» Quoted passage
Offering sincere apologies

February 3, 2009

The small featured article on Fox Channel last night really caught my interest.  The book by author Gary Chapman called The Five Languages of Apology. Chapman also authored the bestseller book entitled “Five Love Languages.”

I have been thinking of this issue in recent weeks.  We have all committed mistakes and have caused offenses in our relationships. I have seen many church members leave their congregations because of ruptured relationships.

There were times when the apologies seemed sincere, yet there were still not accepted.

There have been times when the apologies were made hurriedly so that the issue will be immediately closed.

In our counseling classes, the person who is offering the apologies need to understand several things first before assuming that his apologies are going to be accepted well.

In one recent conversation, one person was asking for an apology – but it was not received because the other person said “you don’t even know what you have done. How can you apologize for something you could not even admit to doing?” When the proper admission of the hurt that has been caused is missing, the apology being offered is always seen as a one-way direction, that manipulates the other person to minimize his pain.

» Stated goal A
Repeat word for word the part of the post on apologies that opens with the words containing "The small featured" and closes with "of ruptured relationships.".
» Stated goal B
According to the post on apologies, what book by Gary Chapman was featured on Fox Channel?
The material after this point comes from a separate source.

» Material provided
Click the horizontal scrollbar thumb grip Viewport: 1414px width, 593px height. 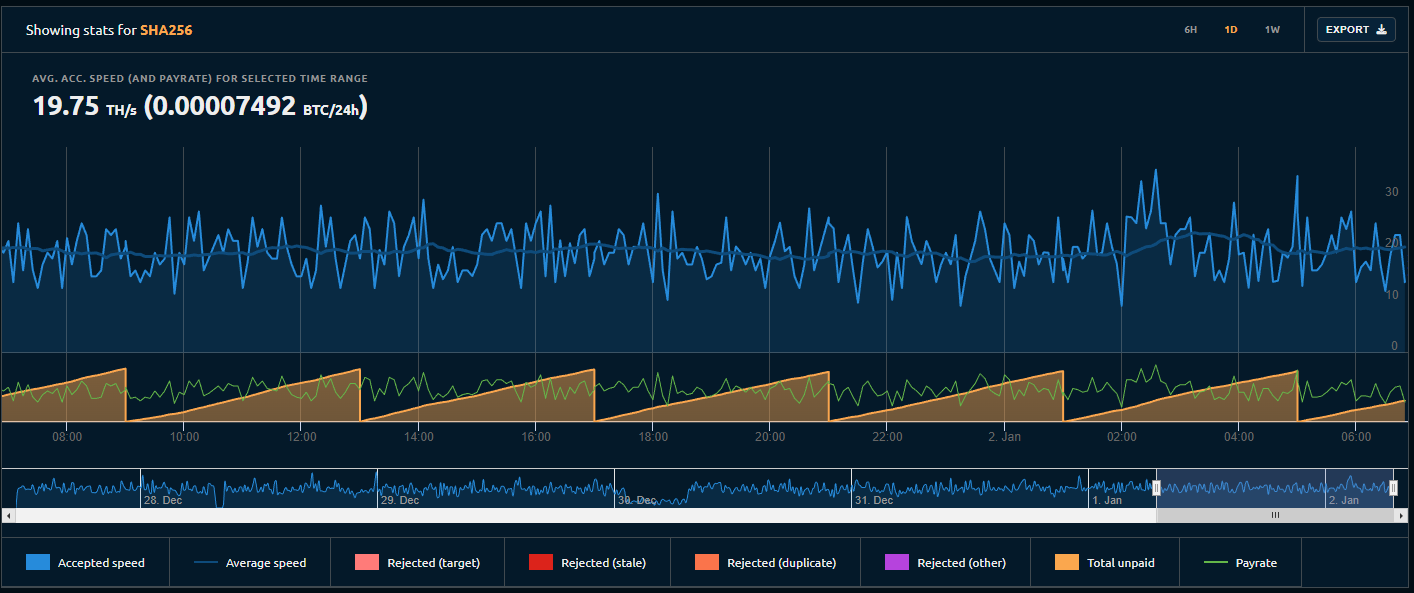[1275, 516]
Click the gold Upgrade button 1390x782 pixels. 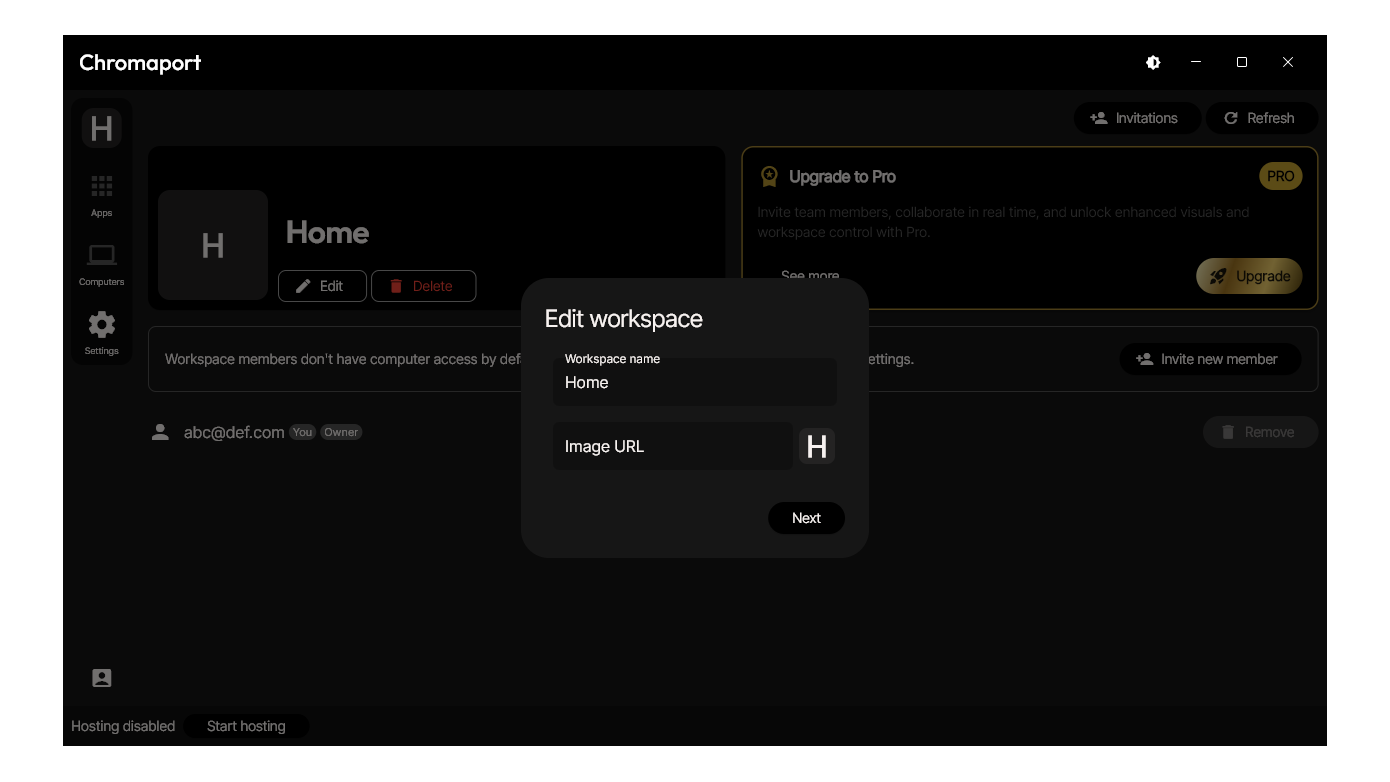(1249, 276)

» Written response A
The small featured article on Fox Channel last night really caught my interest.  The book by author Gary Chapman called The Five Languages of Apology. Chapman also authored the bestseller book entitled “Five Love Languages.”

I have been thinking of this issue in recent weeks.  We have all committed mistakes and have caused offenses in our relationships. I have seen many church members leave their congregations because of ruptured relationships.

» Written response B
The Five Languages of Apology